Chapter 3.2
Chapter 3.2
Chapter 3.2
Stolypin believed that the Mir with its antiquated farming methods ‘paralysed personal initiative’. Also,
making peasants into independent property owners and giving them full civil rights would give them a
stake in the country and lead to them becoming supporters of the regime. There were also schemes to
re-settle peasants in Siberia which had been opened up by the Trans-Siberian Railway. This was in order to
use peasants to create new food-growing areas.
The view of Abraham Ascher in his major study of Stolypin is that, ‘given more time for implementation,
the agrarian reforms might have contributed to a more moderate revolution than the one of 1917.’

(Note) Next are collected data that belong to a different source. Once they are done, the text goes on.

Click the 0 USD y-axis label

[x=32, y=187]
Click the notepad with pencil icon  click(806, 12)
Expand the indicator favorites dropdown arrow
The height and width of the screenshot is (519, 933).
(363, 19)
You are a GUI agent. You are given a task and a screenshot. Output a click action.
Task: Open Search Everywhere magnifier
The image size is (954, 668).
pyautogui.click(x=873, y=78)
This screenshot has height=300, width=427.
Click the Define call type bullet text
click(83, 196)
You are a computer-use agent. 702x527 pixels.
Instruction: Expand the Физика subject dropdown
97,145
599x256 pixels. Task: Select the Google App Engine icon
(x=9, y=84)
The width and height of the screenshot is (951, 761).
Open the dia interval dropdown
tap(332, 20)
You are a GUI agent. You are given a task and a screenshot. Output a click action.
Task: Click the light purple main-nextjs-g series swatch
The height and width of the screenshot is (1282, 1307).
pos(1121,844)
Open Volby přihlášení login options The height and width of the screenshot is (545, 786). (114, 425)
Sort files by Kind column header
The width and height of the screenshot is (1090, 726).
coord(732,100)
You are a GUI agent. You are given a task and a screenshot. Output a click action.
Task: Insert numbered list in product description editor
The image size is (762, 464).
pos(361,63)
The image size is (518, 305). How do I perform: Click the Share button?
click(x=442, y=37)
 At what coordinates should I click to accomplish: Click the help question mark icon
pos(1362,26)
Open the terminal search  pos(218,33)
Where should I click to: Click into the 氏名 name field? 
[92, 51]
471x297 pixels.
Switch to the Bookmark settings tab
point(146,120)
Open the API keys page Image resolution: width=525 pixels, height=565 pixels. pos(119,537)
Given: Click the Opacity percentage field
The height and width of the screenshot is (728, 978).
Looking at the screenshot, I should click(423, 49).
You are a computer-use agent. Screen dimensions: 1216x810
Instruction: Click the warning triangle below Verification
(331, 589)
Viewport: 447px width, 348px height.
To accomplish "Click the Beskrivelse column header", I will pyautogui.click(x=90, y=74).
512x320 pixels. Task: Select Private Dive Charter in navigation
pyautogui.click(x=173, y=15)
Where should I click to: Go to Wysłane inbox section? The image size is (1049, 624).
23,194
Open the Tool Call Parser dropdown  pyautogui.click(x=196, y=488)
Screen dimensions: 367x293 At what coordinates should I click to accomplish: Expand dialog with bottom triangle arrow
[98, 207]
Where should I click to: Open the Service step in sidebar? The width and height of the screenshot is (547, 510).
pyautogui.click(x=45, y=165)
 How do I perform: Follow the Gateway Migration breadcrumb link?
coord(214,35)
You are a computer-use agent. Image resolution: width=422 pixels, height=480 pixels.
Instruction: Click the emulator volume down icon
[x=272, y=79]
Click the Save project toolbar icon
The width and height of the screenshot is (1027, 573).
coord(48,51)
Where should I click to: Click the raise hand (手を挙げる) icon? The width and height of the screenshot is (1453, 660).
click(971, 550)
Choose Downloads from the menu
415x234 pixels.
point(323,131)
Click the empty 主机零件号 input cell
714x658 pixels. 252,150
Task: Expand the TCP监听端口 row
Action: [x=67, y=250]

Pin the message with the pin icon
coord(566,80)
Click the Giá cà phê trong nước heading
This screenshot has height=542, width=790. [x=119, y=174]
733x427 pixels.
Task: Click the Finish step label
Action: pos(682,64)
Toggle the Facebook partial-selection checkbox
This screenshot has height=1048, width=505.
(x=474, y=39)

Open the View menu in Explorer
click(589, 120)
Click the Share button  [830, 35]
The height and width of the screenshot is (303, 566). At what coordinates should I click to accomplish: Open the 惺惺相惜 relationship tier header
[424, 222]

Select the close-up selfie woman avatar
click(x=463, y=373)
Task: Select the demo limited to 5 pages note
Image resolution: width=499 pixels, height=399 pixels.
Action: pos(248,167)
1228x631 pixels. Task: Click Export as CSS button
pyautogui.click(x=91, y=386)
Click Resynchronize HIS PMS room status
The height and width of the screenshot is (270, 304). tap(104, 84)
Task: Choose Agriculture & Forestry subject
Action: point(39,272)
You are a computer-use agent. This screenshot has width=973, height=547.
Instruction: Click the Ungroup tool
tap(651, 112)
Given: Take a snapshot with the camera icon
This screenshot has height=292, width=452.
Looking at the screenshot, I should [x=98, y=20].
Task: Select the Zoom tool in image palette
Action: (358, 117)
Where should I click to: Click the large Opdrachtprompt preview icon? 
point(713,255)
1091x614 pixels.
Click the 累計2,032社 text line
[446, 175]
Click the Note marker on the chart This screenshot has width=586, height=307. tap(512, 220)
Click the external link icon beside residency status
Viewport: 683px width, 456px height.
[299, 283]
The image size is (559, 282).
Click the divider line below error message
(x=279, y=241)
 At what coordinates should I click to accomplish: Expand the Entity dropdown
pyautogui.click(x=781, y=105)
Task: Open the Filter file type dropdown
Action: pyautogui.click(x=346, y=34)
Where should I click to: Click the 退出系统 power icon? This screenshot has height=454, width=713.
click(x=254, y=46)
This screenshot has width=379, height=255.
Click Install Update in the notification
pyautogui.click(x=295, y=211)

However, by 1914 only about 10 per cent of households in European Russia lived on farms separated from
the commune. Only a minority lived on farms in the West European sense with a cottage and fields fenced
off from their neighbours. Communal institutions remained strong, embodying the peasants’ notions of
social justice, and the Mir was appreciated by many peasants as a ‘life jacket’. Those who left – the
‘Stolypin separators’ – were seen as traitors to the peasant tradition. The reform was more successful in
the west – in the Ukraine and Belorussia – than in other parts of Russia where reform was most needed.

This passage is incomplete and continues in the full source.